Rural issues starting to emerge

Social, emotional and financial issues are slowly starting to emerge, the Rural Recovery Group heard this week.

The Rural Recovery Group consists of representatives from the Ministry of Agriculture and Forestry (MAF), Fonterra, DairyNZ, Beef+Lamb NZ, Federated Farmers, Irrigation New Zealand, FMG (Rural Financial Services), North Canterbury Rural Support Trust, banks, Selwyn District Council and several other rural sector organisations set up to coordinate the rural recovery as part of the Civil Defence response to the September 4 Canterbury Earthquake.

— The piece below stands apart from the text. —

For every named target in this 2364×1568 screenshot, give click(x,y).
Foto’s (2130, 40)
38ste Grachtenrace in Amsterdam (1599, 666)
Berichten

At a meeting held at the Selwyn District Council in Rolleston, the group heard insurance representatives dealing with rural lifestylers and farmers were starting to feel like counsellors rather than assessors, as issues are starting to arise following the earthquake.

“We’re working with individuals to see what we can do to assist, as our representatives have built up their relationships with our clients over time,” FMG
Project Manager Advice and Insurance Lorraine Wagg said.

People with “barely habitable” homes were starting to get frustrated about not seeing anyone yet from the Earthquake Commission, North Canterbury Rural Support Trust spokesman Grant McFadden said.

Farmers had been downplaying damage, particularly as their counterparts in Southland and the North Island were struggling after recent snowstorms. The Group heard that because of those events, people were holding off on putting claims in. Rural Recovery Group co-ordinator Allan Baird urged them to register damage as soon as possible.

Selwyn District Council Recovery Welfare Manager Diane Chesmar said there had been a small number of Red Cross applications from the Selwyn district and some inquiries about emotional support.

“We understand that in this type of event the bulk of the social needs come three months after the event.”

In terms of damage to farm property, group members reported there had been limited damage to some shallow wells, some stockwater and domestic pumps and one large submersible pump. Some GPS stations had moved and farmers who use them should contact suppliers to check their status.

Researchers from the University of Canterbury and Lincoln University investigating the issue of sand on lifestyler paddocks in the Tai Tapu and Greenpark areas recommended spreading the sand across paddocks, cultivating and then redrilling with seed. It would cost more than just scraping the sand across the paddocks and direct drilling, but this would result in a better long term solution, Dr Tom Wilson and Dr Peter Almond said.

This week is the last of the Rural Recovery Group formal meetings. People with issues can continue to obtain assistance or advice through the Selwyn District Council – 03 347 2800, or information from the RRG page on the Selwyn District Council website.